5.2. La démocratie dans les municipalités rurales agricoles

5.2.2. L'agriculture de proximité comme solution au

L'agriculture de proximité qui constitue une dimension de l'agriculture paysanne a plusieurs fonctions intrinsèquement inter-reliées. Elle a une fonction alimentaire : en produisant pour nourrir principalement sa population, c'est-à-dire la population locale. Elle a une fonction écologique : en réduisant les impacts environnementaux indésirables liés aux transports sur de longue distance des produits agricoles frais et transformés. Elle a une fonction politique : en favorisant la création de municipalités et de régions relativement autonome par rapport à la "société englobante". Finalement, elle a une fonction économique. Elle a l'ambition de pouvoir créer et garder des emplois diversifiés dans la région et ainsi de favoriser, entre autres, un dynamisme économique local et régional.

Dans l’article "Plaidoyer en faveur du tissu commercial de proximité" (UP, 2003/2004, (4), p. 4), l'UP donne l'exemple des conséquences d'une agriculture intégrée à un secteur agroalimentaire capitaliste. Elle écrit : "[…] le lait produit au Saguenay/Lac-Saint-Jean est transformé dans la grande ceinture de Montréal pour être revendu à la mère de famille de Péribonka" (idem).

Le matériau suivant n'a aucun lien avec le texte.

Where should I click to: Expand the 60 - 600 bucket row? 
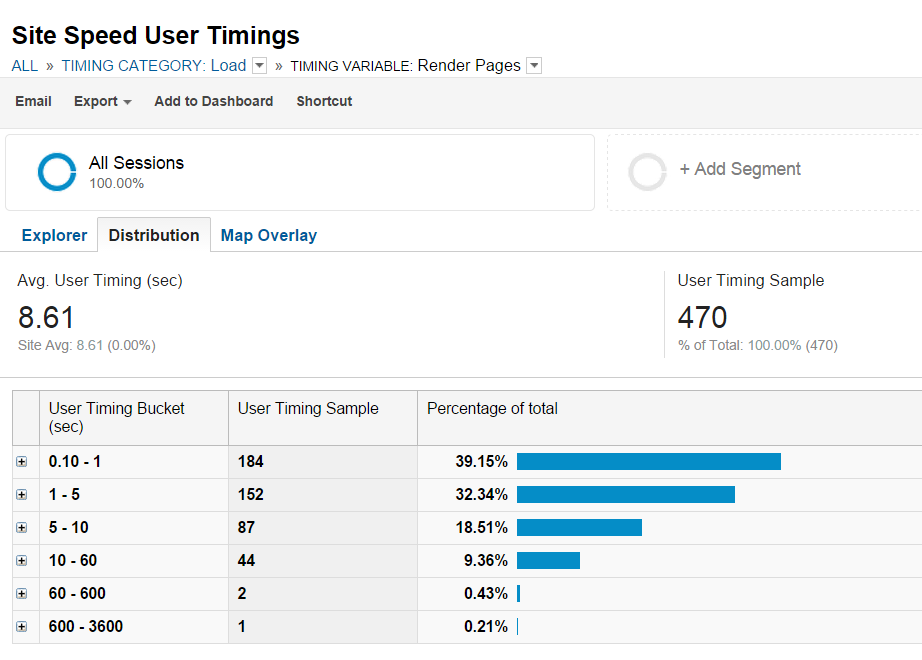(22, 594)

Cet exemple a pour but de souligner comment l'idéologie agro-alimentaire dominante contribue notamment à la perte d'une "culture alimentaire locale", à la dévitalisation des régions et des municipalités et à la pollution et à la détérioration de l'environnement.

145 L'agriculture de proximité souhaitée par l'UP implique un certain degré d'autonomie politique et économique des municipalités et des régions par rapport à l'État. En ce sens, cette agriculture implique un type de société qui n'est pas étranger à la société paysanne présentée par Mendras (1995, p. 14). Les "économies paysannes" sont intégrées à une "économie englobante" bien que l'indépendance relative de celle-là par rapport à celle-ci soit grande (ibid., pp. 38-39, 41). Mendras (ibid., p. 38) souligne que l'agriculture paysanne comme l'agriculture du "sauvage" sont des agricultures d'autosubsistance, cependant dans la société paysanne "le paysan produit aussi pour un marché englobant, et ceci le distingue du «primitif»". L'agriculture paysanne de l'UP n'est pas une agriculture d'autosubsistance; il s'agit d'une agriculture marchande dont le principal marché se veut local-régional et non pas national et/ou international. Il faut donc favoriser un aménagement et un développement du territoire permettant la vitalisation des régions périphériques et favoriser l'implantation de fermes paysannes pour nourrir principalement cette population locale. C'est la raison pour laquelle l'UP demande de modifier et de rebaptiser la Loi sur la protection du territoire et des activités agricoles.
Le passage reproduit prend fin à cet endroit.